DOCUMENT PASSAGE>
_ _ _ _ _ _ _

Sidelines Are No Longer An Option

I still remember my first time at the polls. I had just celebrated my eighteenth birthday, and my parents and I stood together in a line inside a school gymnasium. Early November already felt like winter in the mountains of Colorado.

When it was my turn to approach the voting booth, I was nervous. Outside of the presidential nominees, I didn't know who any of the candidates were. I checked any and all of the boxes with the small letter that indicated a person was in my party—the party my parents identified with. It was now my party, too. 

In my experience, [political discussions] only ever brought division and debate. It was better to keep quiet, to foster peace.

Fast forward four years to my second time voting in a presidential election. It was warmer that winter, and the sun poured through the oak trees on my college campus. I was walking to class when a boy stopped me. He was campaigning and wanted to ask me a few questions. "I already know who I'm voting for," I said without looking up. And I did. I was voting for the candidate my parents were voting for, again. The one in my family's chosen party.

I was that college girl who didn't do politics. The presidential election was the only time I ever thought about politics and, even then, I just showed up to check the boxes. When classmates tried to have conversations about the election or a polling person showed up at my dorm, I told them I didn't believe in political discussions. In my experience, those kinds of talks only ever brought division and debate. It was better to keep quiet, to foster peace. At least that's what I believed. As for the people who didn't know who they were voting for? I told them it was better not to vote at all. That was their right.

Frankly, I'm pretty embarrassed writing about all of this. I don't align or agree with my former ideologies. I've since learned my apathy about politics was a sign of privilege. I could only choose not to care because the outcome of elections and votes never affected me. My ethnicity and education and socioeconomic status have always allowed me certain rights and opportunities—rights that would not be challenged no matter who was in office. 

I’ve since learned my apathy about politics was a sign of privilege.

I know there are others who have removed themselves from politics from one reason or another. Maybe you are like me and grew up with privilege. Politics has always been an after-thought—not because you don't care about people, but because you've never been directly affected by a policy or seen negative repercussions firsthand. Or maybe you are fiercely committed to your beliefs, but the past few years have been overwhelming.

I'm certain all of us have a family member or two spewing hateful rhetoric at holiday get-togethers or over Facebook. These dead-end conversations can make anyone want to throw their hands up and just walk away from it all. Maybe you just don't know where to begin. It can be scary to ask questions, especially when everyone seems to have formulated opinions. This can also be overwhelming.

With privilege comes responsibility—responsibility to inform ourselves, to recognize inequality, and to speak against it.

So, I'm writing to say: I hear you. I've been in all the seats, and I get it. But neutral politics can no longer be an option for any of us. Not only are there politicians working against equality and inclusion in our country, but there are policies in play that are harming the environment and eradicating natural resources. It's essential we learn, develop opinions, and vote—especially if we have privilege. Not being impacted by the results of elections ups the stakes, in my opinion. With privilege comes responsibility—responsibility to inform ourselves, to recognize inequality, and to speak against it.

Sidelines are no longer an option. They shouldn't have been in the first place. As someone who used to believe I was keeping the peace by remaining silent, I now realize I was only perpetuating and hiding behind my privilege.

_ _ _ _ _ _ _

Stored data>
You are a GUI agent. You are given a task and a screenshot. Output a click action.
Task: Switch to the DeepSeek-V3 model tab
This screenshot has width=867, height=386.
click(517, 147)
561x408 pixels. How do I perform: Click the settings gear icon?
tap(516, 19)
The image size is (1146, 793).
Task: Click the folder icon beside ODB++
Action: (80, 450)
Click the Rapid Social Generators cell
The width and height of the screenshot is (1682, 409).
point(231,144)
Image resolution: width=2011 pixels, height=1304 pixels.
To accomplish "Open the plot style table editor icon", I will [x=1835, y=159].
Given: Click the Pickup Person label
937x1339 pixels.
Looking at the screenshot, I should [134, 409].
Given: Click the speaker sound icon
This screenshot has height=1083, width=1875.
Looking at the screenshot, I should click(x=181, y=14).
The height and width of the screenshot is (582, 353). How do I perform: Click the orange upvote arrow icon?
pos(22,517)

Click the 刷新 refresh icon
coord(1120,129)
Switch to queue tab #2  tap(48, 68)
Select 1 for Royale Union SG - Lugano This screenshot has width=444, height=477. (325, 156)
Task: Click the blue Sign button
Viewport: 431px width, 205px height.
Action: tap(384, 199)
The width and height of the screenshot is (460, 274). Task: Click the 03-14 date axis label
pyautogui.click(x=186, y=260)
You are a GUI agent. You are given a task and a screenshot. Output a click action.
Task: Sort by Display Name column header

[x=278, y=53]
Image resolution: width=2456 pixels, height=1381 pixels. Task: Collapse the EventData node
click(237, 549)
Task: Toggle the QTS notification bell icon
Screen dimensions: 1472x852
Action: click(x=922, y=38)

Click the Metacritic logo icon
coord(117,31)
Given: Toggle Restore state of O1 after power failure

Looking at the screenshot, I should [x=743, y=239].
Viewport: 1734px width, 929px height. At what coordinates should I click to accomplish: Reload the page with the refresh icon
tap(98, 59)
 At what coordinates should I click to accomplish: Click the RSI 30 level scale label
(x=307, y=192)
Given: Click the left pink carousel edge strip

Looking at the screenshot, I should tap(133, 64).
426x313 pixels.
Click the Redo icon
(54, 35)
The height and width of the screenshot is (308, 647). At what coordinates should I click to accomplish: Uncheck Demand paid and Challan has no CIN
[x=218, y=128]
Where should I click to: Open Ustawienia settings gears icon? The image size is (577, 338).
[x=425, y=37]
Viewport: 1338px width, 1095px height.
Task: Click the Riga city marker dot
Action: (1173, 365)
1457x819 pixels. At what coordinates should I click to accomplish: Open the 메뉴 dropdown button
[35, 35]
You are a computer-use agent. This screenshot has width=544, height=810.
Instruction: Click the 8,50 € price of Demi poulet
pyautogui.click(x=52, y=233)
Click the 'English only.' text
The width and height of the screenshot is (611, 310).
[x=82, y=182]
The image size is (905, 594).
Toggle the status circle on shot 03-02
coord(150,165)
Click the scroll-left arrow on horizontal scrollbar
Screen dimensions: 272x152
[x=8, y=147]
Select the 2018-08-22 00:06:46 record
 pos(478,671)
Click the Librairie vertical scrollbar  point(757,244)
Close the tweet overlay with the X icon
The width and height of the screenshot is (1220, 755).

_ _ _ _ _ _ _

TASKS TO PERFORM>
**1.** Repeat, word for word, the stretch of the essay on political apathy from "I still remember" through "my party, too.".
**2.** Reproduce the stretch of the records from the line that contains "Task: Toggle the QTS notification bell icon" through the line that contains "coord(117,31)", including both of those lines.
The essay and the records have no connection to each other.

TASK-BY-TASK SOLUTIONS>
**1.**
I still remember my first time at the polls. I had just celebrated my eighteenth birthday, and my parents and I stood together in a line inside a school gymnasium. Early November already felt like winter in the mountains of Colorado.

When it was my turn to approach the voting booth, I was nervous. Outside of the presidential nominees, I didn't know who any of the candidates were. I checked any and all of the boxes with the small letter that indicated a person was in my party—the party my parents identified with. It was now my party, too.

**2.**
Task: Toggle the QTS notification bell icon
Screen dimensions: 1472x852
Action: click(x=922, y=38)

Click the Metacritic logo icon
coord(117,31)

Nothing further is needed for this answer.